À cette instabilité s’ajoutent les soupçons d’implication de certains responsables militaires dans des réseaux parallèles, voire dans le soutien à des groupes terroristes actifs au Sahel et au Moyen-Orient, selon des rapports diplomatiques occidentaux.
Entre un président affaibli, un chef d’état-major décidé à imposer sa mainmise et un général Kaidi neutralisé mais encore considéré comme une alternative crédible, l’Algérie s’enfonce dans une crise institutionnelle dont l’issue reste imprévisible. La question demeure : qui finira par l’emporter ? Chengriha, adossé à son appareil sécuritaire, ou Tebboune, qui tente tant bien que mal de s’affirmer à travers un équilibre illusoire soutenu par ses alliés civils inféodés au régime militaire.

### Consigne:
Rédigez la suite du texte sur la crise au sommet du pouvoir algérien en reprenant juste après sa dernière phrase. Les lignes qui suivent n'ont aucun rôle ici.

Entrées du jeu de données
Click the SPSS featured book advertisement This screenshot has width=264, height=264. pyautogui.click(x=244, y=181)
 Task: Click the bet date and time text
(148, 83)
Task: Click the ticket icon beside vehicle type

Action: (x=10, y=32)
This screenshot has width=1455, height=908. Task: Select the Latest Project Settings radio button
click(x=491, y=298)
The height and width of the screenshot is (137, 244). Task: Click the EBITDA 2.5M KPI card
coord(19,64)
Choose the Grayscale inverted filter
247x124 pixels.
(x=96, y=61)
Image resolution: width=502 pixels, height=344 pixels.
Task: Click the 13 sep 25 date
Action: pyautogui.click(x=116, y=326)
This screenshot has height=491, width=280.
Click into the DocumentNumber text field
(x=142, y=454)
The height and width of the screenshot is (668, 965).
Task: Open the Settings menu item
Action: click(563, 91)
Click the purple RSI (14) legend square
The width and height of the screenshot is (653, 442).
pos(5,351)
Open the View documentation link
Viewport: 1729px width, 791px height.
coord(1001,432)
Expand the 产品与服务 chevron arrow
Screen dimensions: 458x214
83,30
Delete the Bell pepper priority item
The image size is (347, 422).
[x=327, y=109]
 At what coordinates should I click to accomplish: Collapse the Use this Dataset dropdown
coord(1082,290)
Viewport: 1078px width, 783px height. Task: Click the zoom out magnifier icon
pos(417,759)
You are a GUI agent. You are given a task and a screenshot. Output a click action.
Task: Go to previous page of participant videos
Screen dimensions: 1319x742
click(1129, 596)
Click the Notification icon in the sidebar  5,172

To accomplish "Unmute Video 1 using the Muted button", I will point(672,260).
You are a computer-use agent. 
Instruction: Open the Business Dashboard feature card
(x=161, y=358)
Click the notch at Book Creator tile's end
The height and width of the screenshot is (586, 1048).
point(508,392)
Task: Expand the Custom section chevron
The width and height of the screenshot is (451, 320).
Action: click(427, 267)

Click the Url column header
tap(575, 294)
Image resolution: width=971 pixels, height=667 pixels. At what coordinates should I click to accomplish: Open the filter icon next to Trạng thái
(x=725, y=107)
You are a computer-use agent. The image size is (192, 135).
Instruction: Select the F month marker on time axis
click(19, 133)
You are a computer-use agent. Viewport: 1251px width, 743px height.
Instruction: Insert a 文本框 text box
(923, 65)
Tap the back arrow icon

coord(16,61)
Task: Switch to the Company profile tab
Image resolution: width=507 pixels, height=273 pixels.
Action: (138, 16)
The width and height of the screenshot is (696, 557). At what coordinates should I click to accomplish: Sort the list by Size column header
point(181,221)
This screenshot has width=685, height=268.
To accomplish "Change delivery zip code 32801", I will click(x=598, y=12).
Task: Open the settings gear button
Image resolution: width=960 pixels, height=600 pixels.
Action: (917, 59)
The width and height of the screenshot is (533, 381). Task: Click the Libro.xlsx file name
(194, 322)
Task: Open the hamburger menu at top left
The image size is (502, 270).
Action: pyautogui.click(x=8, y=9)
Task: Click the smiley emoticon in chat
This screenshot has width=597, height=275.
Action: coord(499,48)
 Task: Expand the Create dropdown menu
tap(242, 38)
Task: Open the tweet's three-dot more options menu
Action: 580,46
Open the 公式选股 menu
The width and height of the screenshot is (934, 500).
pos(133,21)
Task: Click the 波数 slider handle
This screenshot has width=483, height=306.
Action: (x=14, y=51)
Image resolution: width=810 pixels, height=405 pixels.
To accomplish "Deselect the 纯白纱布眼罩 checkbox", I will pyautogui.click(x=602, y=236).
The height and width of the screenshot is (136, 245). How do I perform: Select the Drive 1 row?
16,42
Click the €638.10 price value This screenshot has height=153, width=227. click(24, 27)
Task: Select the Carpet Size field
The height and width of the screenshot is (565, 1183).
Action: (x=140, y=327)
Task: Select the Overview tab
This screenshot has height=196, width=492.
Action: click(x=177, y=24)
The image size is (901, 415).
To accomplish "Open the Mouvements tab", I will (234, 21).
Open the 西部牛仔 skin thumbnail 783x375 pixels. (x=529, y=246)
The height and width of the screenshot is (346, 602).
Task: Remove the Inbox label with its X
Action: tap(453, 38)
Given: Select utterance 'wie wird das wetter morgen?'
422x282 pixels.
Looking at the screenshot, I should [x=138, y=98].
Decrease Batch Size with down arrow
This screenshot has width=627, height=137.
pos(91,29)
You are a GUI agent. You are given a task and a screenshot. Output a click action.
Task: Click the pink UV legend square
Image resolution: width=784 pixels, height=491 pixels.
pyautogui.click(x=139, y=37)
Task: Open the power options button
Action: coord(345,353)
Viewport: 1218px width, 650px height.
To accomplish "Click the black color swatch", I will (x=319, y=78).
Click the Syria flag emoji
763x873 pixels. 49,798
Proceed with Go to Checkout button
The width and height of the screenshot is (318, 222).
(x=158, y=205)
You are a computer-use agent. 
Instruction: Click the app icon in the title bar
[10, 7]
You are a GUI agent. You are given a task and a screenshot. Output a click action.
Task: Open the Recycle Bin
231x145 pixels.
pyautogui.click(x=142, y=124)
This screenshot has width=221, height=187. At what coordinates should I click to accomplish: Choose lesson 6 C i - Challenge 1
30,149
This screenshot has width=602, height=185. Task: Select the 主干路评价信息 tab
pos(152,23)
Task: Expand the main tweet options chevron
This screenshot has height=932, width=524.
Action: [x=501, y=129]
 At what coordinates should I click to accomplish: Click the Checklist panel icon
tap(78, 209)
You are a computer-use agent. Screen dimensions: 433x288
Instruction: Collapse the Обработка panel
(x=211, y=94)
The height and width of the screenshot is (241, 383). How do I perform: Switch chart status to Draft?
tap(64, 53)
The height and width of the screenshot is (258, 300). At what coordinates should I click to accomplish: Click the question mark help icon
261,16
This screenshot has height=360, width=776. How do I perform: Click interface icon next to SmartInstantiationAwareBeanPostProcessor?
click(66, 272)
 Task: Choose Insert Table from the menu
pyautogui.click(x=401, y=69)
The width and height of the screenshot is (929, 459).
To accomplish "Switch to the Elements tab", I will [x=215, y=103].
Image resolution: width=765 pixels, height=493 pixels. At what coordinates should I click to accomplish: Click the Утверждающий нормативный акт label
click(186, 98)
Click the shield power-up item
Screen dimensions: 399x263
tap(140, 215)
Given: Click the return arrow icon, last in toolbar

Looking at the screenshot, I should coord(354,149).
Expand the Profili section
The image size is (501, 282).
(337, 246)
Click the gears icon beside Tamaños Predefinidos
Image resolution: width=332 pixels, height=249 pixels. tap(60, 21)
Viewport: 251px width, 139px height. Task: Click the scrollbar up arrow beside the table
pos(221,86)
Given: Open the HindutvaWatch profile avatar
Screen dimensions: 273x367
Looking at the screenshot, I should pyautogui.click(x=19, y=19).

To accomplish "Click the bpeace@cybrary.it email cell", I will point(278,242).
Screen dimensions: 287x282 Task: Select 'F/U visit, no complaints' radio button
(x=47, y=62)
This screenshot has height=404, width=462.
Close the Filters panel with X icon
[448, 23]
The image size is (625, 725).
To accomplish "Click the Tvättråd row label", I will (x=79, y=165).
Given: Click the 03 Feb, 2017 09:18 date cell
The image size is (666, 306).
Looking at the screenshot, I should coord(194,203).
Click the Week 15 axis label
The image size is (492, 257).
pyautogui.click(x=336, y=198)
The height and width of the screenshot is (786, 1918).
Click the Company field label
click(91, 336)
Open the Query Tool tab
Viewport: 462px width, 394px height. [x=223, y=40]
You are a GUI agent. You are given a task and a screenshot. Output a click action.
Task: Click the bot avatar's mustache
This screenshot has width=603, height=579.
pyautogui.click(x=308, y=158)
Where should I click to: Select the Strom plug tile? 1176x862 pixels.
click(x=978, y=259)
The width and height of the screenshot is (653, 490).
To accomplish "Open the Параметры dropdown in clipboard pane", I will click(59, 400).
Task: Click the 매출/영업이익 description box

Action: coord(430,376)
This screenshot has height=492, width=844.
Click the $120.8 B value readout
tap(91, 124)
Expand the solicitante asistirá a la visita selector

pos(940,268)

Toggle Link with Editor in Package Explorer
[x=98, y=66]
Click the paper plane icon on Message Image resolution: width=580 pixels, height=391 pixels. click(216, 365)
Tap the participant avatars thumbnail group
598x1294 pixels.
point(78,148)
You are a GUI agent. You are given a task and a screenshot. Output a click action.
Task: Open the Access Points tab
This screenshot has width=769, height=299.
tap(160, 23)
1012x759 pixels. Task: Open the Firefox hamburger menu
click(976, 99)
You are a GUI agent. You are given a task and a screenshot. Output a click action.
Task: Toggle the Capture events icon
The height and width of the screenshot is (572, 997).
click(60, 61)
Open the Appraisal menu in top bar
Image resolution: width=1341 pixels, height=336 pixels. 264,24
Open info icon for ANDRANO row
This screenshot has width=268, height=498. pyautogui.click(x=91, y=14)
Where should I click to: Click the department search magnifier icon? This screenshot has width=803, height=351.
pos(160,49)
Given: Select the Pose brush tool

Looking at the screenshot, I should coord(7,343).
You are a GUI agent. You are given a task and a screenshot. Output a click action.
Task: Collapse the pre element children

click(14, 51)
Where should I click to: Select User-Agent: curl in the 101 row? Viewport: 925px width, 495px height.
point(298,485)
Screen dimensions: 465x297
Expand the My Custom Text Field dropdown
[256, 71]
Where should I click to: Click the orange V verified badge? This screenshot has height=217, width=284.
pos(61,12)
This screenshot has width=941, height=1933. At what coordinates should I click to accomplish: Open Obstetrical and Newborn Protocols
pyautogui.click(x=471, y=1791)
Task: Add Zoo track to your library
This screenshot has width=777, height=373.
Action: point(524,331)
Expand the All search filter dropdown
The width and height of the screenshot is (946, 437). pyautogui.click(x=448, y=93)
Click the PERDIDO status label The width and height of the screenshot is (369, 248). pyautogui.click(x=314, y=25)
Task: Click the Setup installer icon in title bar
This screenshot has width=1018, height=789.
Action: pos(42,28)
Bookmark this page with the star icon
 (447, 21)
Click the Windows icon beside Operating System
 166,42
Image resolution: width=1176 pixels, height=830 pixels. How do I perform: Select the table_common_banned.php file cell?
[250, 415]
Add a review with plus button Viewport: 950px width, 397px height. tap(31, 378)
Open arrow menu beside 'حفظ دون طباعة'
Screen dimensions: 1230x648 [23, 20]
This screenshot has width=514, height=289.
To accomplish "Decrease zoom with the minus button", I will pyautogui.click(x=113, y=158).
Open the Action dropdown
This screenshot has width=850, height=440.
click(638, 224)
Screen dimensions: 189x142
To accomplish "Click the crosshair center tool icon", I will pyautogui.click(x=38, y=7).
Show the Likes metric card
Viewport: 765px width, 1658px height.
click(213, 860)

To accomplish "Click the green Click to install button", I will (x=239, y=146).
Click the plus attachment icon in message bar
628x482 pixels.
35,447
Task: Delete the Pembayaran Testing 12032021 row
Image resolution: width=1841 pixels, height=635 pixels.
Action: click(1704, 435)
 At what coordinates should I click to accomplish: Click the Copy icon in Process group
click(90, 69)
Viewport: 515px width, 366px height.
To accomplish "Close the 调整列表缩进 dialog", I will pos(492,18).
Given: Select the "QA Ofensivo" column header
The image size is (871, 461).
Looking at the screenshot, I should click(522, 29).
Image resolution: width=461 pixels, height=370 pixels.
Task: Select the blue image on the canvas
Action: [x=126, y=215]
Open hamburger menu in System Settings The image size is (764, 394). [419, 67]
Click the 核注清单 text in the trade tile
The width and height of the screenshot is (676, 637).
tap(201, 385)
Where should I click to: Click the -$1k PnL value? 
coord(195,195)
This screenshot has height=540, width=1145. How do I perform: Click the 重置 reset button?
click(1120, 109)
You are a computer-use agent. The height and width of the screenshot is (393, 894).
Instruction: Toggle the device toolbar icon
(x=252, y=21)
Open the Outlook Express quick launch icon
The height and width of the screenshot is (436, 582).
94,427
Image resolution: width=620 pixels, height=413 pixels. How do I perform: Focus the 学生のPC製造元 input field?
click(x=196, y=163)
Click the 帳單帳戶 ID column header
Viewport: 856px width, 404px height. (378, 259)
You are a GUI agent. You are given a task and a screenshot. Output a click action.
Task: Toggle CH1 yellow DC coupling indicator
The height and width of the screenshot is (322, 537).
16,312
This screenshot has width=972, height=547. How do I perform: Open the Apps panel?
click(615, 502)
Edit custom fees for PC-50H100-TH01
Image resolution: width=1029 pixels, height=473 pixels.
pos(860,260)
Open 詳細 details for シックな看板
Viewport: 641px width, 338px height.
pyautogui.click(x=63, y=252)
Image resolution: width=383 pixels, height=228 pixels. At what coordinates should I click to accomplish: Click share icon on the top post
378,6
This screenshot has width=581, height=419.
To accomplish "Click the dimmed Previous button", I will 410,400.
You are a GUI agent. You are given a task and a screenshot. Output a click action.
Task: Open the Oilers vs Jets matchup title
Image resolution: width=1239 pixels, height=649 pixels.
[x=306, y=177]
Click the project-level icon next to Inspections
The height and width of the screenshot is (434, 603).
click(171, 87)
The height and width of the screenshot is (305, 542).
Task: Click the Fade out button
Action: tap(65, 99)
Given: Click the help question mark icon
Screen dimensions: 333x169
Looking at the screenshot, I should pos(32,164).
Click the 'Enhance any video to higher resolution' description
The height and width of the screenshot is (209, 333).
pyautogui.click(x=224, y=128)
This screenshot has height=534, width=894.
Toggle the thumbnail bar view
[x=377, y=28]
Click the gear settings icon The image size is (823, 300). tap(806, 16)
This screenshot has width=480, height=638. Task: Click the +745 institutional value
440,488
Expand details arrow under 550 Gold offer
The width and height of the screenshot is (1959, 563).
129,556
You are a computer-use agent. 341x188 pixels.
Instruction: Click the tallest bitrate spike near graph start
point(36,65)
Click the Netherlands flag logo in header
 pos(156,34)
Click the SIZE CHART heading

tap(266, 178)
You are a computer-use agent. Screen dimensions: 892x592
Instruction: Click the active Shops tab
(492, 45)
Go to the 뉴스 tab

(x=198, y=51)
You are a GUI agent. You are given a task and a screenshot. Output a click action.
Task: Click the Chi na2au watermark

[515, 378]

### Réponse finale:
Cette lutte de pouvoir a connu un nouvel épisode révélateur le 28 août dernier, lorsque Abdelmadjid Tebboune a brutalement démis de ses fonctions son Premier ministre, Nadir Larbaoui. Celui-ci a été remplacé à titre « intérimaire » par Sifi Ghrieb, ministre de l’Industrie et de la Production pharmaceutique depuis novembre 2024. Une décision perçue comme un aveu de faiblesse plus que comme une réforme : changer de chef d’exécutif suffira-t-il à sauver la présidence Tebboune ?
Ce remaniement a été précédé par le drame de l’oued El Harrach, le 16 août, où un bus bondé a chuté d’un pont, provoquant 18 morts et 23 blessés. L’événement, survenu alors que Tebboune se trouvait absent du pays pour raisons médicales, a mis en lumière la vacance du pouvoir : c’est Saïd Chengriha, encore lui, qui s’est empressé d’apparaître devant les caméras, au chevet des victimes, comme s’il était l’unique chef aux commandes.
L’apparition tardive du Premier ministre Larbaoui, arrivé sur les lieux quarante-huit heures après le drame, n’a fait qu’accentuer l’impression d’un exécutif paralysé. Quelques jours plus tard, Tebboune a réapparu après une vingtaine de jours d’absence, présidant une réunion sécuritaire aux côtés de Chengriha et du général Hassan, patron des renseignements intérieurs, mais sans Larbaoui. Ce dernier fut aussitôt sacrifié, utilisé comme fusible d’un système incapable d’assumer ses propres fautes.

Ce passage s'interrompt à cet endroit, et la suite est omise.